The statement and the special case n = 2
For non-negative real numbers x₁, …, xₙ:
AM(x) = (x₁ + x₂ + … + xₙ) / n
GM(x) = (x₁ · x₂ · … · xₙ)^(1/n)
AM(x) ≥ GM(x), with equality iff x₁ = x₂ = … = xₙ.
For n = 2, the statement becomes (a + b)/2 ≥ √(ab), or equivalently a + b ≥ 2√(ab). The proof in one line: from (√a − √b)² ≥ 0 (any squared real is non-negative) expand and rearrange. The slack — how much AM exceeds GM — is exactly
(a + b)/2 − √(ab) = (√a − √b)² / 2 for a, b ≥ 0
This is the cleanest closed form of the AM-GM gap. The square is zero only when √a = √b, i.e., a = b; otherwise it is strictly positive. Geometrically: arrange a and b along a number line; AM is the midpoint, GM is the side length of the square with the same area as the a × b rectangle. The Babylonian geometric mean is "what side length would a square need to match this rectangle's area?".
Proof via Jensen's inequality (concavity of log)
The function log : (0, ∞) → ℝ is strictly concave (its second derivative −1/x² is negative). By Jensen's inequality, for any non-negative weights wᵢ summing to 1 and any positive xᵢ:
log(Σ wᵢ xᵢ) ≥ Σ wᵢ log(xᵢ) = log(Π xᵢ^{wᵢ})
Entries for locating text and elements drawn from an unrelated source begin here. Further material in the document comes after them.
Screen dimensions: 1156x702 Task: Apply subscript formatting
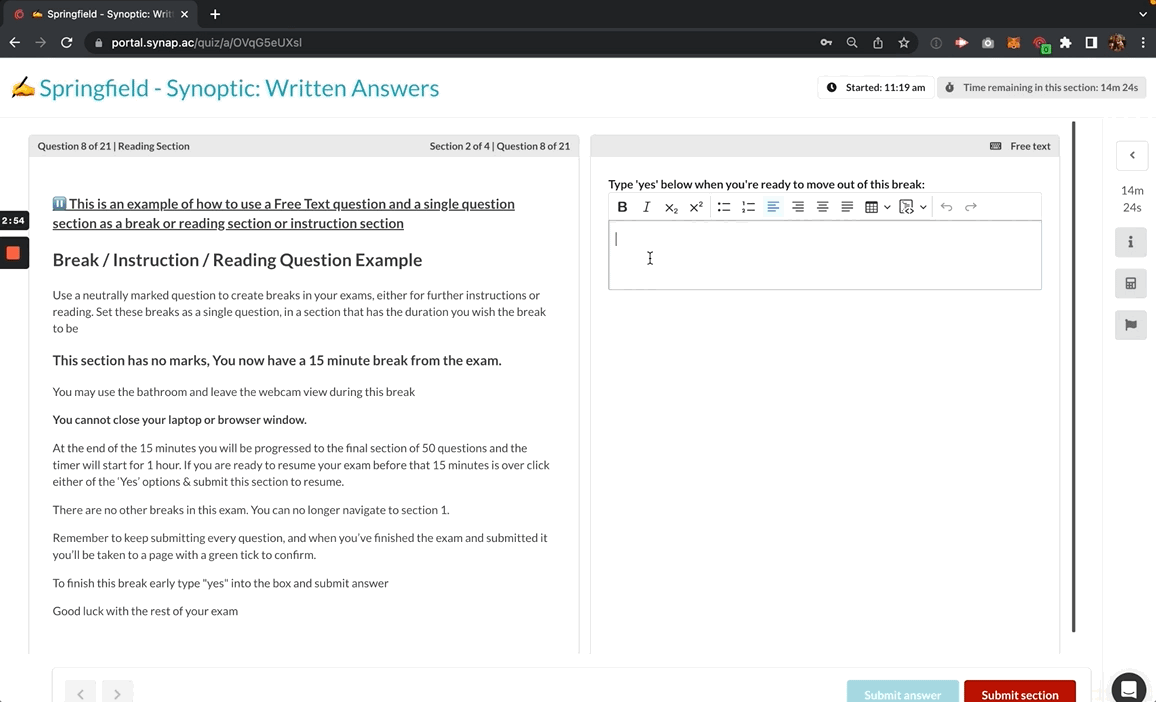pyautogui.click(x=671, y=207)
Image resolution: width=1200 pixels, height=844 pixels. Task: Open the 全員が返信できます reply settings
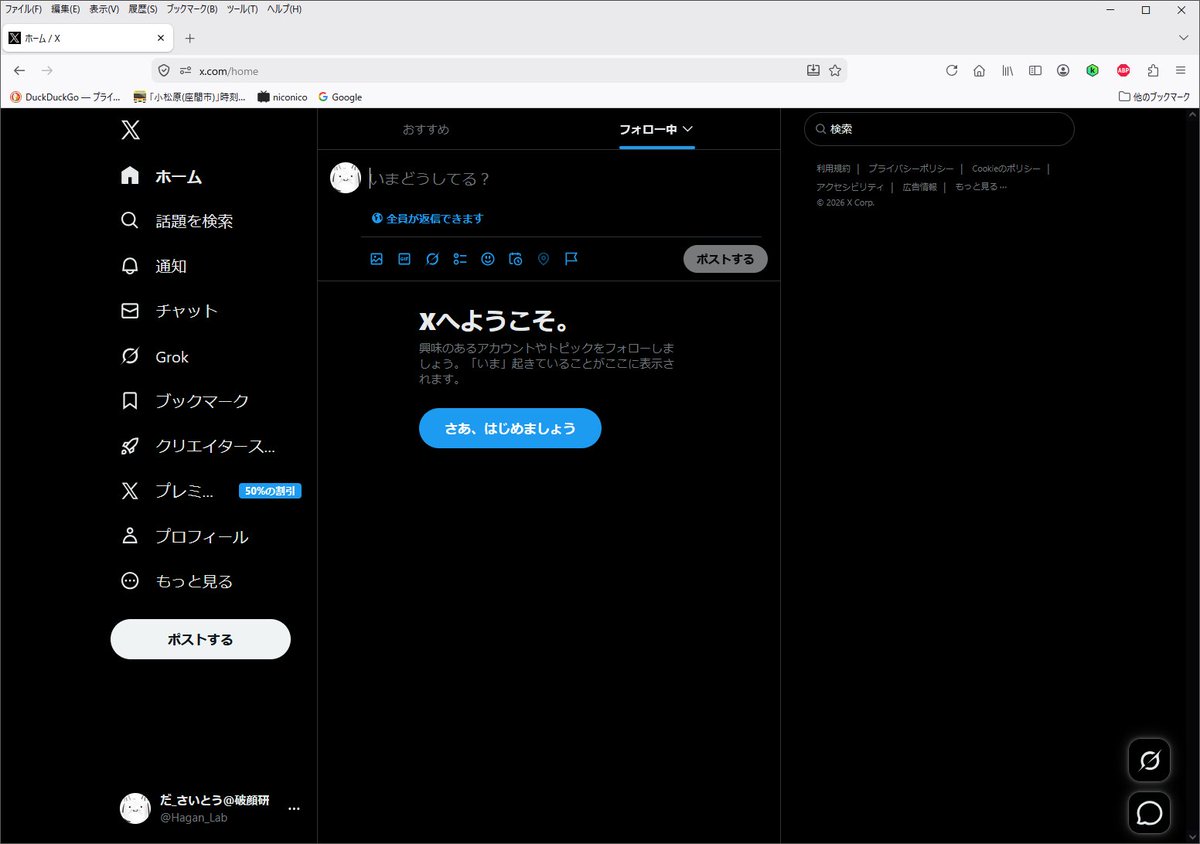[428, 218]
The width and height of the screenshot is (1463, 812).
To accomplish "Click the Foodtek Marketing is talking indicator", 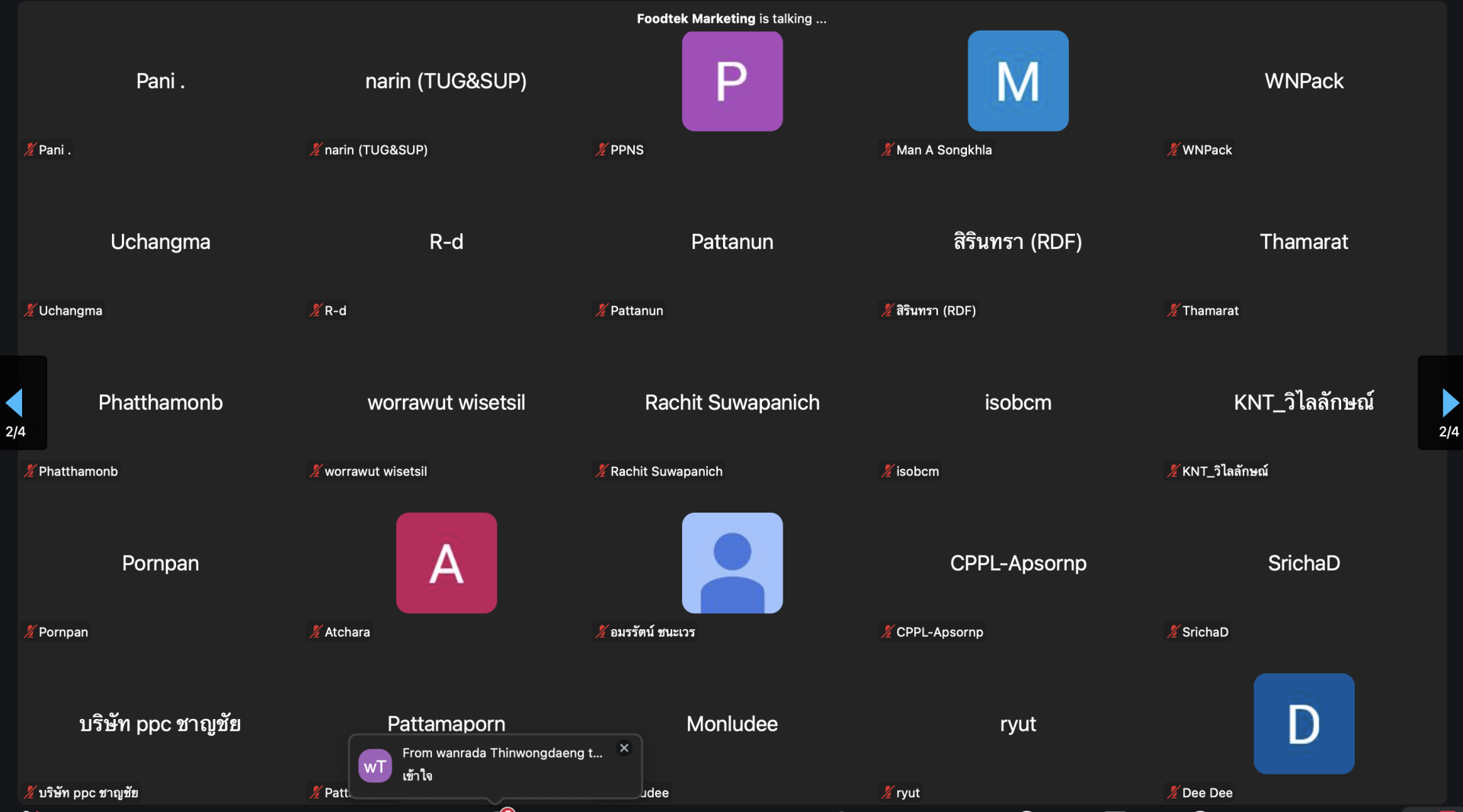I will point(731,18).

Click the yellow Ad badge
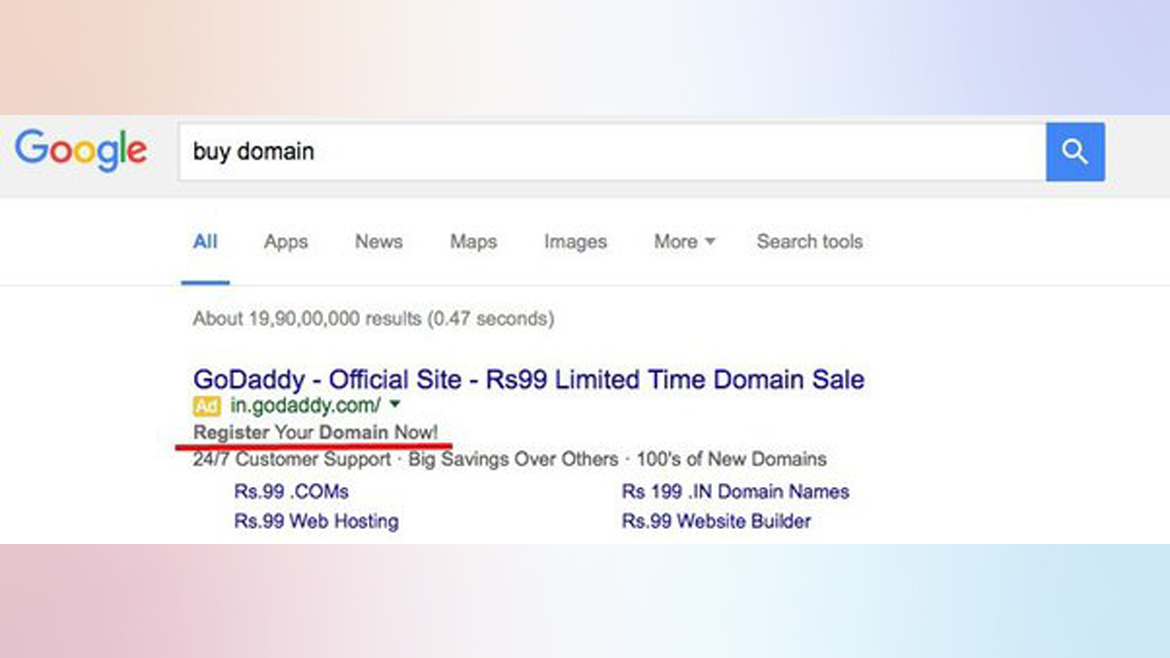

Exponentiate: Σ wᵢ xᵢ ≥ Π xᵢ^{wᵢ}. The equal-weight case wᵢ = 1/n gives AM ≥ GM. Equality in Jensen requires all xᵢ equal (since log is strictly concave). This proof handles the weighted version simultaneously, which is essential for downstream applications like Young's inequality.
To handle xᵢ = 0: if any xᵢ = 0 the GM is 0 and the AM is non-negative, so the inequality is trivial.
Proof via Cauchy's forward-backward induction
An elegant induction proof avoids Jensen. Step 1 (base): n = 2 from (√a − √b)² ≥ 0. Step 2 (doubling): if AM-GM holds for n = k, it holds for n = 2k by pairing:
AM_{2k}(x₁, …, x₂ₖ) = (AM_k(x₁, …, x_k) + AM_k(x_{k+1}, …, x_{2k})) / 2
≥ √(AM_k(left) · AM_k(right)) [by n = 2 case]
≥ √(GM_k(left) · GM_k(right)) [by induction]
= GM_{2k}(x₁, …, x_{2k}).
Step 3 (descent): given AM-GM holds for n, prove for n − 1. Take any x₁, …, x_{n−1} and set xₙ = AM(x₁, …, x_{n−1}). Then AM(x₁, …, xₙ) = AM(x₁, …, x_{n−1}), and AM-GM for n gives the same AM ≥ (Πxᵢ)^(1/n). Solve for the (n−1)-term GM and you recover AM-GM for n − 1. Cauchy's elegant 1821 trick: prove on powers of 2 first, then descend.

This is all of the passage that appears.